Opinión
Por Armando Montenegro
Colombia, a diferencia de otros países de América Latina, decidió preparar el bicentenario de su independencia de España tarde, a lo pobre y con un bajo perfil.
En lugar de asumir el liderazgo y financiar con sus recursos la celebración, el Gobierno optó por crear una fundación que realiza, aquí y allá, algunos certámenes menores, aislados, sin mayor impacto sobre la memoria histórica o la identidad nacional (hay que rescatar, eso sí, algunas actividades del Ministerio de Educación y el evento académico en Cartagena que están organizando algunos historiadores).
Los españoles, en cambio, sí tomaron muy en serio la celebración de la independencia de sus ex colonias. Varios observadores han destacado el esfuerzo que, con habilidad y dinero, han venido desplegando el Rey, los príncipes, el Presidente, los embajadores y ministros, para evitar que el bicentenario adquiera algunos visos antiespañoles. Con este propósito, se han sumado a las celebraciones e incluso, en algunos países, han tomado el liderazgo y están consiguiendo que éstas se conviertan en otro instrumento para acrecentar su cercanía con los latinoamericanos.
En ciertos países desganados por el bicentenario, la interacción de los propios príncipes con funcionarios de bajo perfil, seguramente arrobados ante su presencia real y agradecidos por sus aportes, puede tener un impacto sobre los contenidos de las celebraciones. Es casi imposible que los funcionarios locales no eviten o, al menos, no mitiguen la difusión de aquellos eventos y conflictos que pudieran lastimar la sensibilidad de sus patrocinadores españoles.
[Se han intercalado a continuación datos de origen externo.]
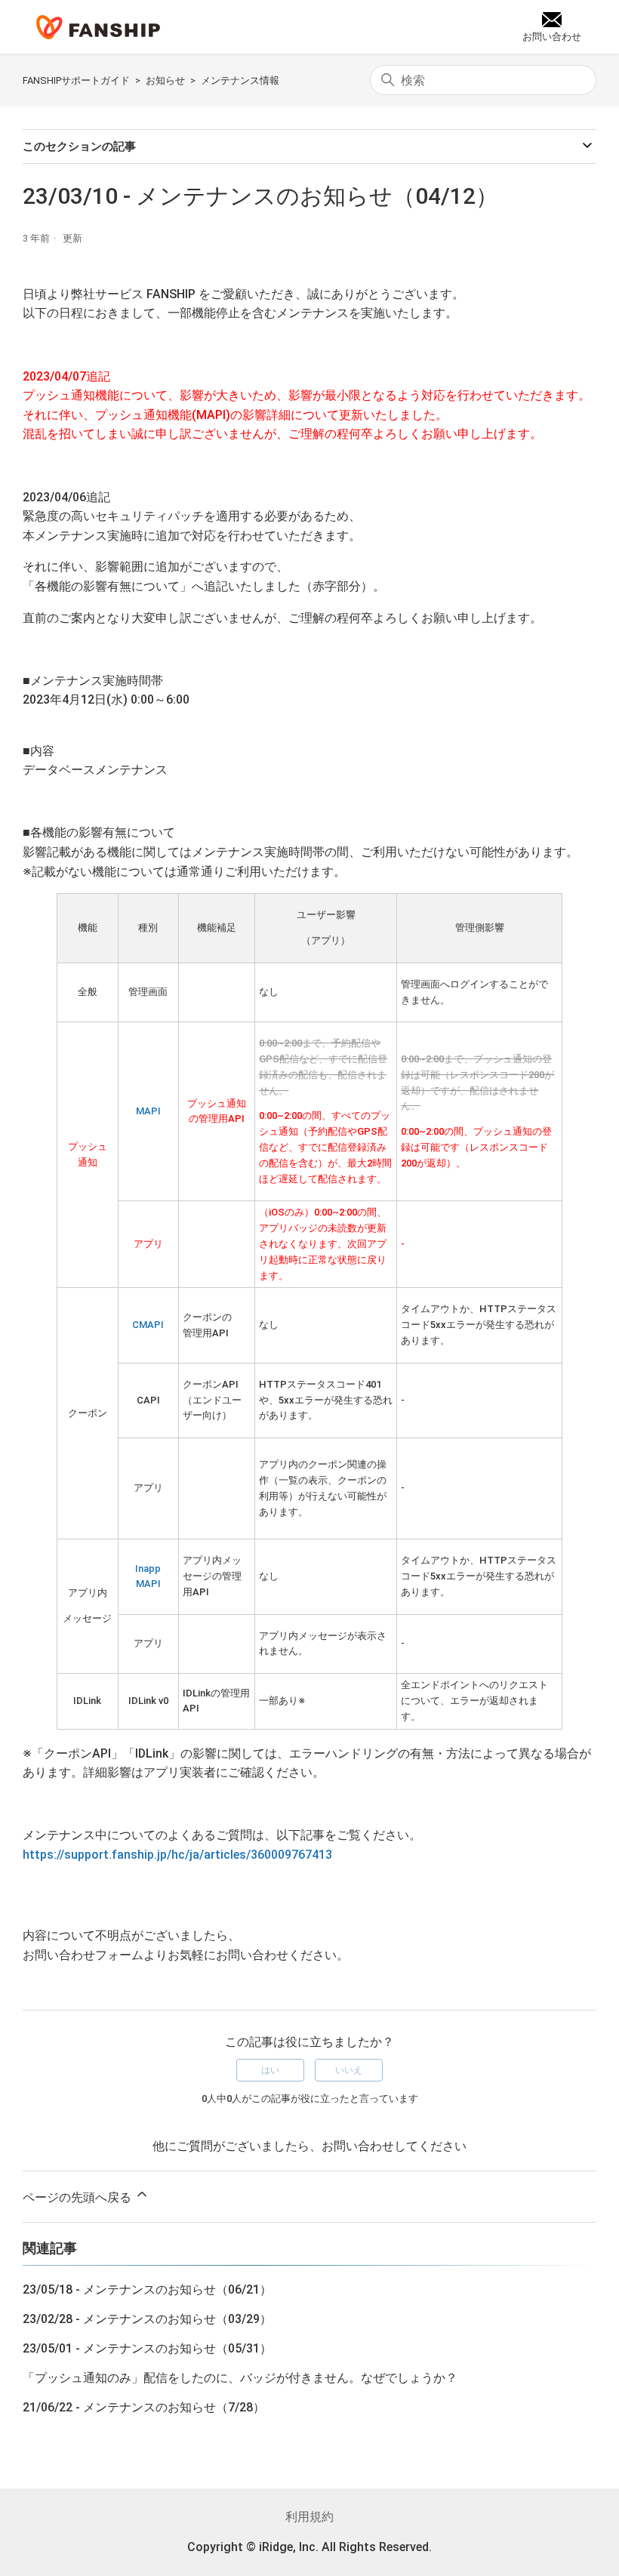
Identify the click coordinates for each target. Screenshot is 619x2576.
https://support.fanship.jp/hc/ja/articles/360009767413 (177, 1854)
Hasta ahora, el acto más importante en la preparación colombiana del bicentenario ha sido la presencia del príncipe Felipe y la princesa Letizia. Y al paso que van las cosas, la conmemoración de la lucha de los colombianos en contra de don Fernando VII va a seguir siendo influenciada por los propios descendientes de la casa de Borbón. La culpa, obviamente, no es de los españoles, es de los colombianos, que nunca le dieron importancia al bicentenario ni han reflexionado sobre sus implicaciones.
En 1989, los franceses no hubieran permitido que los propios Borbones orientaran las celebraciones del bicentenario de una revolución que decapitó a uno de los suyos. Tampoco en Estados Unidos se hubiera tolerado que los miembros de la casa real británica hubieran tenido alguna injerencia en la celebración de los doscientos años de la independencia.
Un reconocido historiador, crítico de la excesiva influencia sobre la frágil Fundación para el Bicentenario, me decía con razón que no se trata de insistir en que esta celebración en Colombia tenga una orientación antiespañola. Señalaba que ésta debería ser una conmemoración de los colombianos y de otros países americanos, sin interferencias extrañas. (Anotó, en broma, que, a punta de tanto príncipe, se corre el riesgo de que en Colombia se termine exaltando a Pablo Morillo e ignorando a Camilo Torres y a Antonio Nariño).
En lugar de tanto manejo diplomático, España podría vincularse al bicentenario de la independencia con la devolución incondicional del tesoro quimbaya. Este sería un gesto cargado de valor simbólico, que podría acompañarse de actos culturales para reflexionar sobre el significado del retorno a América de una pequeñísima porción del oro precolombino.